Literature DB >> 27180904

Sterol-Rich Membrane Domains Define Fission Yeast Cell Polarity.

Tatyana Makushok1, Paulo Alves2, Stephen Michiel Huisman3, Adam Rafal Kijowski3, Damian Brunner4.   

Abstract

Cell polarization is crucial for the functioning of all organisms. The cytoskeleton is central to the process but its role in symmetry breaking is poorly understood. We study cell polarization when fission yeast cells exit starvation. We show that the basis of polarity generation is de novo sterol biosynthesis, cell surface delivery of sterols, and their recruitment to the cell poles. This involves four phases occurring independent of the polarity factor cdc42p.

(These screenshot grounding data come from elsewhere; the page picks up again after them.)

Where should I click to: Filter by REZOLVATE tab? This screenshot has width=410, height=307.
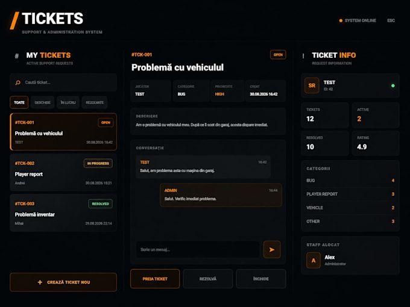tap(95, 102)
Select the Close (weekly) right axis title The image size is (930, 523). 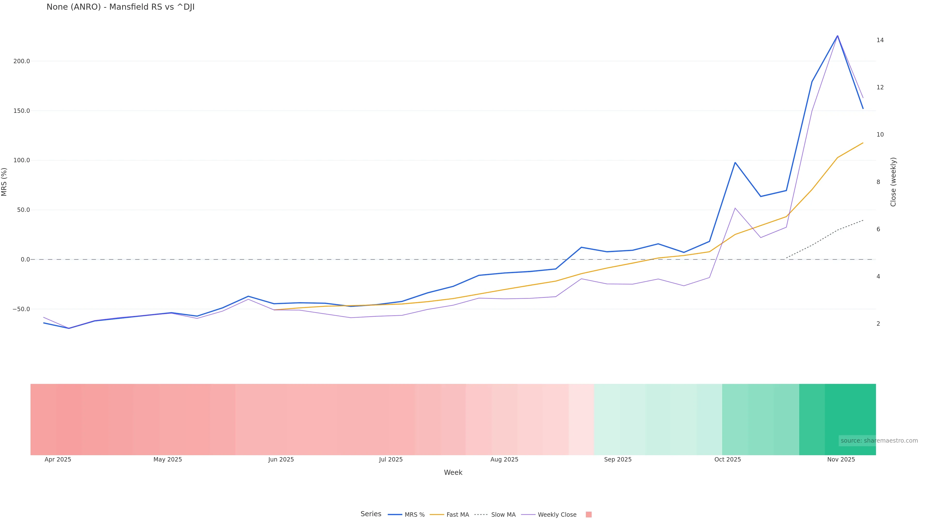893,182
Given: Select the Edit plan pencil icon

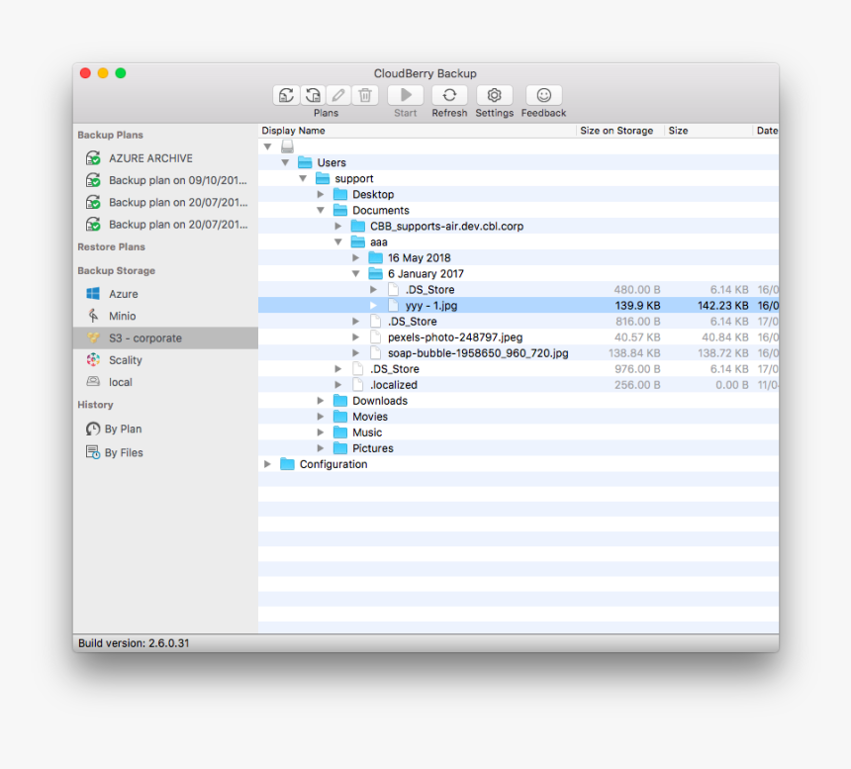Looking at the screenshot, I should (x=337, y=94).
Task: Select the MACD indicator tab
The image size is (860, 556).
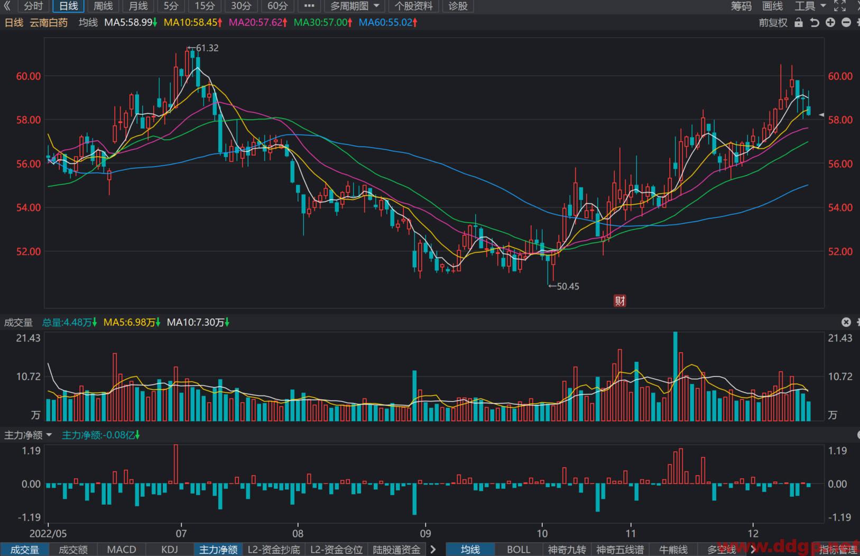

Initially, multiple, randomly distributed sterol-rich membrane (SRM) domains form at the plasma membrane, independent of the cytoskeleton and cell growth. These domains provide platforms on which the growth and polarity machinery assembles. SRM domains are then polarized by the microtubule-dependent polarity factor tea1p, which prepares for monopolar growth initiation and later switching to bipolar growth. SRM polarization requires F-actin but not the F-actin organizing polarity factors for3p and bud6p. We conclude that SRMs are key to cell polarization.
Copyright © 2016 Elsevier Inc. All rights reserved.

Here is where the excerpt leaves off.